4. Focus on what you’ve already completed, not just on what’s left to complete. (...) Keep a “done list,” which starts empty first thing in the morning, and which you then gradually fill with whatever you accomplish through the day. (...) There’s good evidence for the motivating power of “small wins”.

5. Consolidate your caring. (...) Consciously pick your battles in charity, activism, and politics.

6. Embrace boring and single-purpose technology. (...) Digital distractions are so seductive because they seem to offer the chance of escape to a realm where painful human limitations don’t apply. (...) Making your devices as boring as possible — first by removing social media apps, even email if you dare, and then by switching the screen from color to grayscale. (...) Choose devices with only one purpose, such as the Kindle ereader, on which it’s tedious and awkward to do anything but read.

7. Seek out novelty in the mundane. (...) Time seems to speed up as we age. (...) The likeliest explanation for this phenomenon is that our brains encode the passage of years on the basis of how much information we process in any given interval.

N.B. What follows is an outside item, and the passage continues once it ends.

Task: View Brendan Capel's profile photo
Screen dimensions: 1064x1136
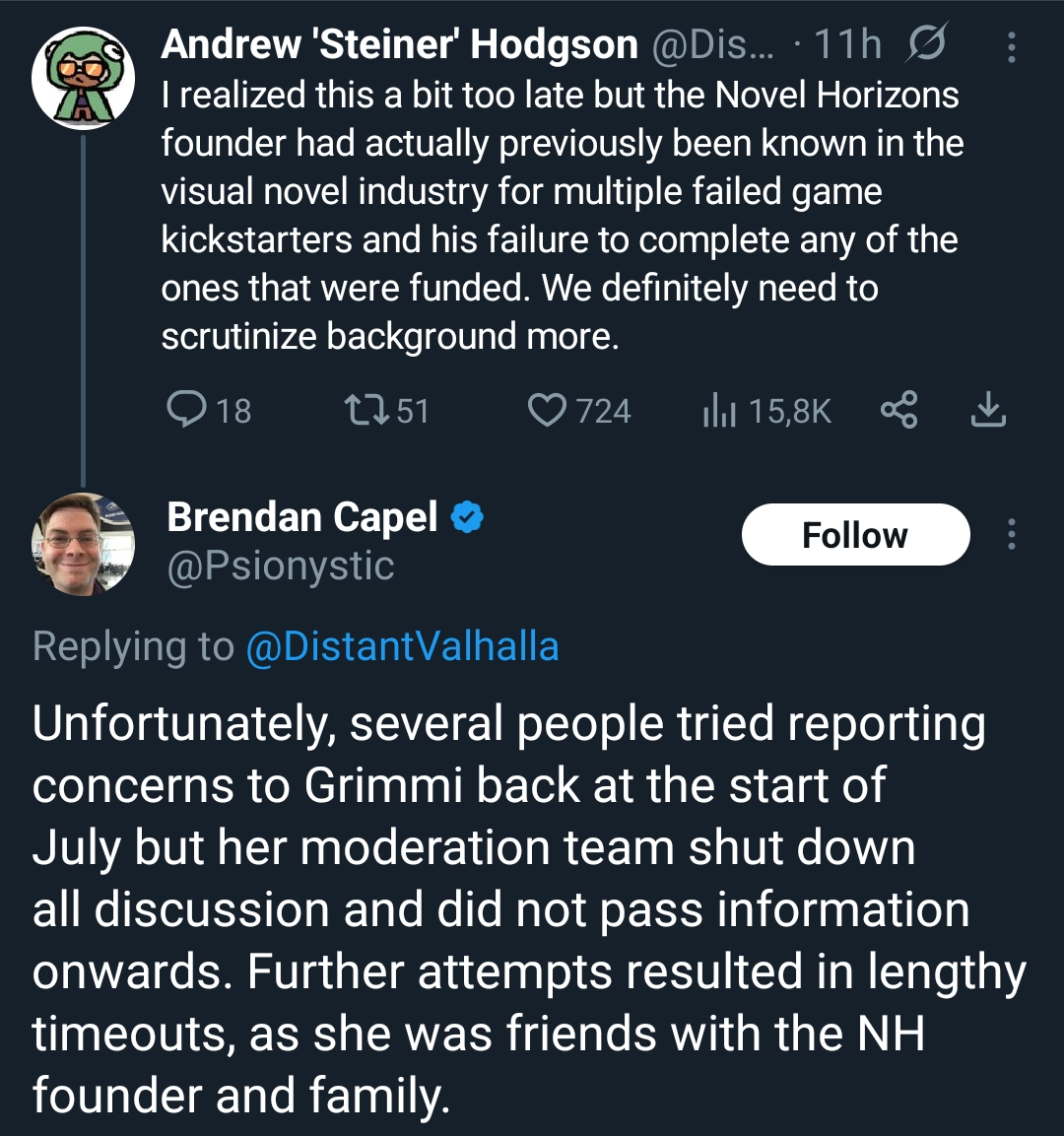Action: [x=84, y=544]
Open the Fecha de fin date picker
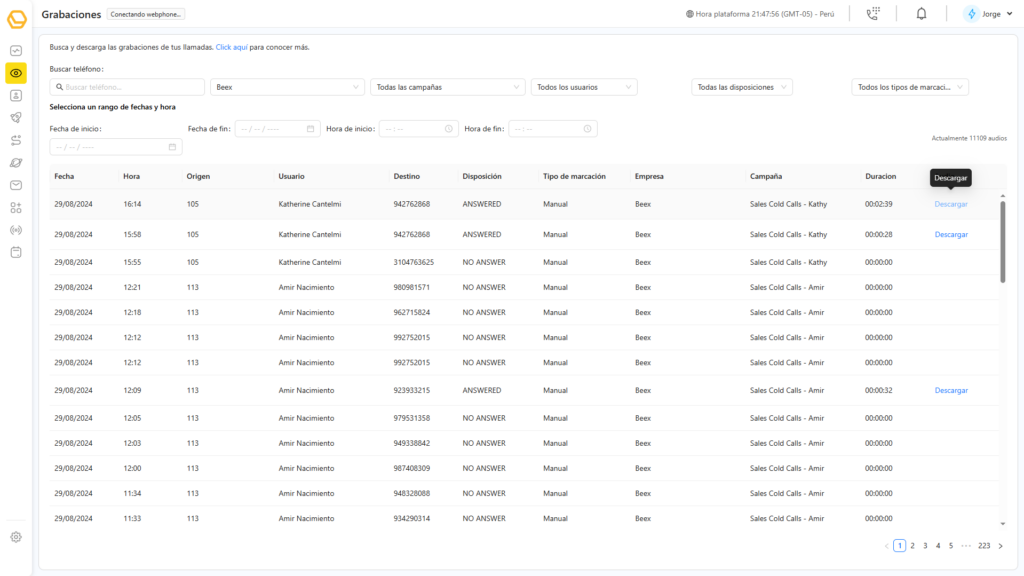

Childhood involves plentiful novel experiences, so we remember it as having lasted forever; but as we get older, life gets routinized — we stick to the same few places of residence, the same few relationships and jobs — and the novelty tapers off. (...) The standard advice for counteracting this is to cram your life with novel experiences, and this does work. But it’s liable to worsen another problem, “existential overwhelm”. (...) Much of life will necessarily be somewhat routine, and opportunities for exotic travel may be limited. An alternative, Shinzen Young explains, is to pay more attention to every moment, however mundane (...) by plunging more deeply into the life you already have. (...) Meditation helps here. But so does going on unplanned walks to see where they lead you, using a different route to get to work, taking up photography or birdwatching or nature drawing or journaling.

8. Be a “researcher” in relationships. (...) When presented with a challenging or boring moment, try deliberately adopting an attitude of curiosity, in which your goal isn’t to achieve any particular outcome, or successfully explain your position, but, as Hobson puts it, “to figure out who this human being is that we’re with.”

9. Cultivate instantaneous generosity. (...) Whenever a generous impulse arises in your mind — to give money, check in on a friend, send an email praising someone’s work — act on the impulse right away.

10. Practice doing nothing. (...) If you can’t bear the discomfort of not acting, you’re far more likely to make poor choices with your time, simply to feel as if you’re acting.